ResTech

What To Do When Mobile Ordering Eats Up Too Many Resources

At PYMNTS, we love mobile order ahead, but what happens when mobile ordering isn’t enough – or rather, when it’s too much? After getting their first taste of mobile ordering, some restaurants are finding it’s not to their liking and are sending it back to the kitchen.

Mobile apps – both restaurant-specific ones, and aggregators like UberEATS – can make ordering easier for the consumer. Yet for restaurants, where the game is always to keep the customer happy, integrating a myriad of different solutions makes life anything but easier – and while the customer may be happy, the staff sure isn’t.

It’s not uncommon to see four different tablets from four different delivery partners at the hostess station in a restaurant that offers mobile ordering.

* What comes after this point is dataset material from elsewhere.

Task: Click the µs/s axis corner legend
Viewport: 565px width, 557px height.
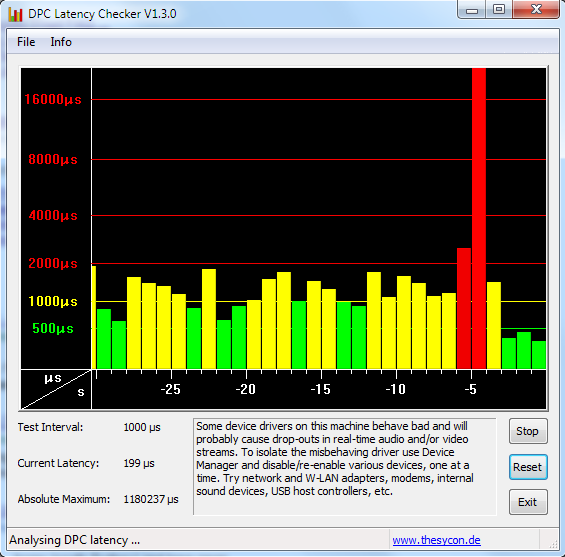Action: point(56,389)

Not only is that a lot of juggling for employees, but it’s also a lot of redundancy, since orders coming in on the tablets must be re-typed into the restaurant’s system before the kitchen can get working on them.

Sure, offering delivery through partners like Grubhub, DoorDash and Caviar boosts visibility and drives additional sales, but is it worth the headache? Some say yes, some say no.

Often, having more delivery and ordering options means having more staff, and third-party delivery providers take commissions between 10 to 30 percent of the order price – so any extra profit can get gobbled up immediately by the very mechanisms that create it. By contrast, in-house orders are easier to process, and the restaurant gets to keep 100 percent of the bill.

It’s not just restaurants taking a step back. The shine may be wearing off this industry darling for investors, too, leaving smaller startups high and dry – and with no choice but to take a deal from a bigger player.

Reuters reports that since 2011, three dozen startups have received initial funding in the space, and a 33 percent uptick in delivery traffic from 2012 to 2015 seemed a clear indicator that things were going well in the space.

Yet now, these same startups are cannibalizing each other. Grubhub alone has swallowed up Campusfood, Allmenus, DiningIn, Restaurants on the Run, Delivered Dish, LAbite and, most recently, Foodler, and has merged with Seamless. Others, including Sprig, SpoonRocket and Chef Nightly, didn’t survive at all.

All this consolidation, however, could be a good thing for restaurateurs who feel overwhelmed by the options – and all the hardware that goes with them.

Another potentially helpful shift? There’s a point of sale (POS) terminal specifically designed to integrate mobile and online orders with the existing in-house system – which, notes ChicagoNow, not only eliminates steps for employees, but also cuts back on opportunities for human error by saving staff from re-entering those orders manually.

Grubhub is reportedly the first mobile ordering platform to team up with this new POS, NCR Aloha. Grubhub told ChicagoNow that it expects this restaurant technology to make operations more efficient by reducing the need for extra staff, saving time on menu updates, consolidating financials and freeing up space on the delivery tablet counter, which it admits has grown crowded in recent years.

Grubhub said it sees the partnership as a win-win that “will allow them [restaurants] to spend more time creating delicious food for diners and help build the best possible future for restaurant owners, Grubhub and the space.”

In other words, by helping restaurants do what they do best, Grubhub also gets to do what it does best. That’s why it’s been teaming up with multiple POS systems, not just NCR Aloha. By integrating with whatever tools a restaurant is already using, business owners are free to focus on what they came to the industry to do, and that’s make food and serve customers – not futz around with half a dozen tablets at the point of sale.

Brendan Witcher, an analyst with Forrester, told Reuters, “The challenge with delivery isn’t just delivery itself … (It’s) about being able to have the restaurant say, ‘I don’t know how we ever did business before this service.’”

So, has mobile ordering made itself indispensable to restaurants? Certainly not to all of them, although some would argue a business can’t survive without it today. But does that mean restaurants should just skip it altogether? Let’s not throw the baby out with the bathwater.